Sunday stilled. His ghost body lay down with crossed paws, on nothingness, and resigned itself to patience. I still held my vision of unity with the universe, that had come on me after I had finally faced the fact that there was no hope from Dragger or her colleagues. I had found what I had stumbled toward and struggled for all this time; and now I wanted to live, as even more I wanted Ellen, Sunday, and my universe with everyone in it to live. It went against reason that I could have come this long journey through life and time without picking up the skill and knowledge to do something about the situation. Somewhere, there had to be a chance; and if there was a chance, my blessing/curse of being unable to turn away from an unsolved problem should keep my mind hunting until I found it.

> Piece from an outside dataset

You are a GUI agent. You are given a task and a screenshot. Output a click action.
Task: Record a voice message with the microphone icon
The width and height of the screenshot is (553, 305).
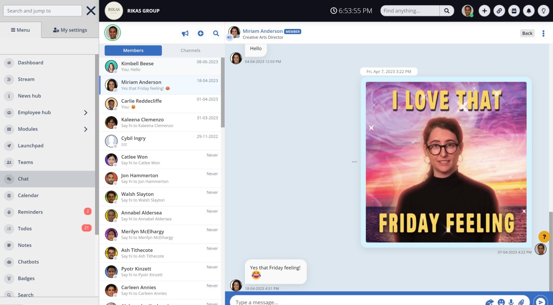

“If I’m right about the parallel....” I began at last, slowly.
“What parallel?” said Ellen.
“The parallel about the time storm being an analogy of the inner storm. If I’m right about that, and I had to get outside myself to find the key to my inner storm, then....”
Ellen said nothing.
“Then,” I went on, after a moment, “the answer to the time storm has to be outside too. Outside the universe—outside this universe. If I go outside this universe, I ought to be able to see it.”
“But how can you do that?” asked Ellen.
I did not say anything.
“There’s no way you can do that, is there?”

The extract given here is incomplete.